La vera storia di Re Mascherone
C’era una volta un re sempre in festa. Ne organizzava tre alla settimana e tutti dovevano partecipare, indossando sempre una maschera.
Si racconta che quel re, non si divertisse poi tanto alle sue feste e che invecchiando, smise di organizzarle, ma obbligò tutti i suoi sudditi ad indossare sempre e comunque la maschera.
Con il passare del tempo la sua fissazione per le maschere si inasprì fino a punire quelli che, per caso, trovava senza. Gli abitanti di quel regno, che dapprincipio sembravano divertiti all’idea di vivere sempre mascherati, con il tempo ne provavano fastidio e insofferenza.
Nelle giornate calde d’estate, portarla sopra il viso era una vera tortura. Con la maschera, inoltre, era difficile fare qualunque cosa, mangiare, bere, ma soprattutto sorridere, o ridere, o piangere…o esprimere una qualsiasi emozione. Qualcuno degli uomini più vicini al re chiese spiegazioni di questa sua determinata volontà e in tutta risposta ebbe un secco:
“La volontà del re è la volontà del re!” Raccontano, i più informati, di aver sentito il re bisbigliare ad un confidente: “Non li tollero proprio i volti delle persone: Quante brutte imperfezioni. Quante smorfie inutili. Quante lacrime, quanti occhi sgranati di paura! Non li voglio vedere!

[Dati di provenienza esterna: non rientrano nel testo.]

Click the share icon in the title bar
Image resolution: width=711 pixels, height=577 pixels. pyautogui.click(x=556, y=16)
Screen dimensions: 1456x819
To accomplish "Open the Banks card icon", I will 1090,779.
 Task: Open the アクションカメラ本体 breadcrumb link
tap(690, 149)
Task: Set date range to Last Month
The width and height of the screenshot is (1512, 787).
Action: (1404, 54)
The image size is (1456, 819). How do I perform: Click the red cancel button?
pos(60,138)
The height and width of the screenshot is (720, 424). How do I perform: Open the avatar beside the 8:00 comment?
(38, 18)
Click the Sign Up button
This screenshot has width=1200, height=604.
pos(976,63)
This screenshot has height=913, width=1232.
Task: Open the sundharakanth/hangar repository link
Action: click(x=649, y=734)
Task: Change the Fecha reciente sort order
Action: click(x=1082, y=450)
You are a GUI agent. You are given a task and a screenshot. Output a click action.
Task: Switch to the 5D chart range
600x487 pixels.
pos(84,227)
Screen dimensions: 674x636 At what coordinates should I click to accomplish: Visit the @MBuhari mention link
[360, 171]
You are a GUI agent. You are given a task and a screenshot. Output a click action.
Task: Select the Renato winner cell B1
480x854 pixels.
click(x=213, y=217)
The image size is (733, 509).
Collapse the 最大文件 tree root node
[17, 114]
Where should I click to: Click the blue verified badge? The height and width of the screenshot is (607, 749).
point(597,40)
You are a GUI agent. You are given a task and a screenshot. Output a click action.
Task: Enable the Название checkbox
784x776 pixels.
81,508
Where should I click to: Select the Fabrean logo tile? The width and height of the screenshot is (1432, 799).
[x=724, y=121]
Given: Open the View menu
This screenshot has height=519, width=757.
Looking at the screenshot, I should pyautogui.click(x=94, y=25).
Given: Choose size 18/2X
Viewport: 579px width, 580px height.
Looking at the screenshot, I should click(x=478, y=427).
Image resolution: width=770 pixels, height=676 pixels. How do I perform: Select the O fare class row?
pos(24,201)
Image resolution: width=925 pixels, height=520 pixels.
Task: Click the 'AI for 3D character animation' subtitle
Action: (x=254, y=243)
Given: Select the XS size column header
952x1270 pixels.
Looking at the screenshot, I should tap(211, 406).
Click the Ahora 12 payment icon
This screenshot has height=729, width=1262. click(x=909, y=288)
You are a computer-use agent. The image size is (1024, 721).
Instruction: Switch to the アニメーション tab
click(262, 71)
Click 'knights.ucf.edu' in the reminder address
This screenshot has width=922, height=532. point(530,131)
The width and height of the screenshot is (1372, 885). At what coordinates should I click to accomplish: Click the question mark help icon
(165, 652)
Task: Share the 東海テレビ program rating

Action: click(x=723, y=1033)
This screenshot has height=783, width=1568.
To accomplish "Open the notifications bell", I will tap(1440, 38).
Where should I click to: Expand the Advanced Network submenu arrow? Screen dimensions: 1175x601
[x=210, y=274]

Ma soprattutto non tollero le smancerie: certi sorrisi, quei baci, quelle tenerezze che…! Bah!!!
Nessuno osi mai! Nel mio regno io voglio solo maschere!”
E così caddero invano tentativi e tentativi di far cambiare idea al re, che per altro indossava pure lui una maschera rigidissima che non si toglieva nemmeno prima di dormire. Raccontano che da decenni non si specchiasse più.
Venne, un giorno, a bussare alla porta del re un giovane ragazzo coraggioso. Non indossava la maschera.
Disse: “Questo è il mio volto. Così il buon Dio mi ha creato e così voglio vivere, senza maschere! La tua legge è ingiusta e condanna tutti noi alla solitudine. Non un bacio di mamma sulla pelle, non un sorriso di un amico, non uno sguardo di conforto alle mie lacrime…nulla! Tu non sei un buon re!”
Alle parole del giovane, il re infuriato rispose con una durissima condanna : “Guardie! – gridò – Prendetelo e portatelo sulla piazza degli Esempi” (era il luogo dove venivano inferte punizioni esemplari che dovevano servire da monito per tutti gli altri).
Lì, nel mezzo di una piazza gremita di gente, venuta apposta, stava il giovane. In piedi, le mani e le gambe legate. Le guardie, come ordinato loro, cominciarono ad insultarlo e poi a colpirlo. Il giovane, immobile, sospirava dal dolore. Le sue lacrime, scendendo, gli rigavano il corpo.
Di fronte a quello spettacolo di durezza e ingiustizia, molti presenti impietositi, si lasciarono andare all’emozione e cominciarono a piangere.
Le lacrime sciolsero quasi tutte le maschere, che caddero a terra.
Anche il re non rimase impassibile. Quel ragazzo, infondo, non meritava una punizione tanto dura… “Ma lui era il re – si ripeteva – e quel giovanotto aveva osato sfidarlo…Lui era il re – si ripeteva – e doveva dimostrarsi più forte e autorevole di tutti. Lui era il re – si ripeteva – e il re non concedeva spazio alle emozioni, di nessun tipo”.
Quando però i sospiri dei presenti si trasformarono in singhiozzi , il re non poté non alzare lo sguardo verso quei tanti occhi bagnati che in vita sua non aveva mai voluto incontrare.
“Bastaa! – gridò alle guardie – Lasciate andare il ragazzo”. Il giovane si trascinò carponi verso il re. E giunto ai suoi piedi, glieli strinse in un abbraccio di gratitudine.
Il re sentì il calore di quell’abbraccio propagarsi dalle gambe fin su al cuore, agli occhi…Bastò una sola sua lacrima per far crepare quella sua angusta e durissima maschera. Fu questione di un attimo: il re incrociò lo sguardo sorridente, benché provato, del giovanotto e poi quello rassicurato dei tanti cittadini venuti nella piazza degli Esempi. Da quel giorno non smise più di incontrarli. Ricominciò ad organizzare feste.
Ma nessuno più era obbligato ad usare la maschera.